## WHAT NEEDS TO BE DONE:
Transcribe the following material in full, reproducing every line without alteration.
--- DATA SHOWN ---
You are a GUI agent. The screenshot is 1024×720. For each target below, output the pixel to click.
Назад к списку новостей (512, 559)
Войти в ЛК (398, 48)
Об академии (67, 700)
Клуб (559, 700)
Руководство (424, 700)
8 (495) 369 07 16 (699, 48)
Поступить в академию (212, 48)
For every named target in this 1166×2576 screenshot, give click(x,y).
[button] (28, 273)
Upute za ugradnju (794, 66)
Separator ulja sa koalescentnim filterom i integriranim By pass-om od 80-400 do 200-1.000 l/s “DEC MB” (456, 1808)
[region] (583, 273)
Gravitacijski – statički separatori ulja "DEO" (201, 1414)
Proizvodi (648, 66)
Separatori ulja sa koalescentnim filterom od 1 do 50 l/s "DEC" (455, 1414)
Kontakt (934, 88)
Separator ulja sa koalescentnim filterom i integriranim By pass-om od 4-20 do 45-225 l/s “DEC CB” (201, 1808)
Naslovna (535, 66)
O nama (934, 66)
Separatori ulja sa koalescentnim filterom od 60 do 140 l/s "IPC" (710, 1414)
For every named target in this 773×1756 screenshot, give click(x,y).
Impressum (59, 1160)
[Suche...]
---
## RIGHT ANSWER:
You are a GUI agent. The screenshot is 1024×720. For each target below, output the pixel to click.
Назад к списку новостей (512, 559)
Войти в ЛК (398, 48)
Об академии (67, 700)
Клуб (559, 700)
Руководство (424, 700)
8 (495) 369 07 16 (699, 48)
Поступить в академию (212, 48)
For every named target in this 1166×2576 screenshot, give click(x,y).
[button] (28, 273)
Upute za ugradnju (794, 66)
Separator ulja sa koalescentnim filterom i integriranim By pass-om od 80-400 do 200-1.000 l/s “DEC MB” (456, 1808)
[region] (583, 273)
Gravitacijski – statički separatori ulja "DEO" (201, 1414)
Proizvodi (648, 66)
Separatori ulja sa koalescentnim filterom od 1 do 50 l/s "DEC" (455, 1414)
Kontakt (934, 88)
Separator ulja sa koalescentnim filterom i integriranim By pass-om od 4-20 do 45-225 l/s “DEC CB” (201, 1808)
Naslovna (535, 66)
O nama (934, 66)
Separatori ulja sa koalescentnim filterom od 60 do 140 l/s "IPC" (710, 1414)
For every named target in this 773×1756 screenshot, give click(x,y).
Impressum (59, 1160)
[Suche...]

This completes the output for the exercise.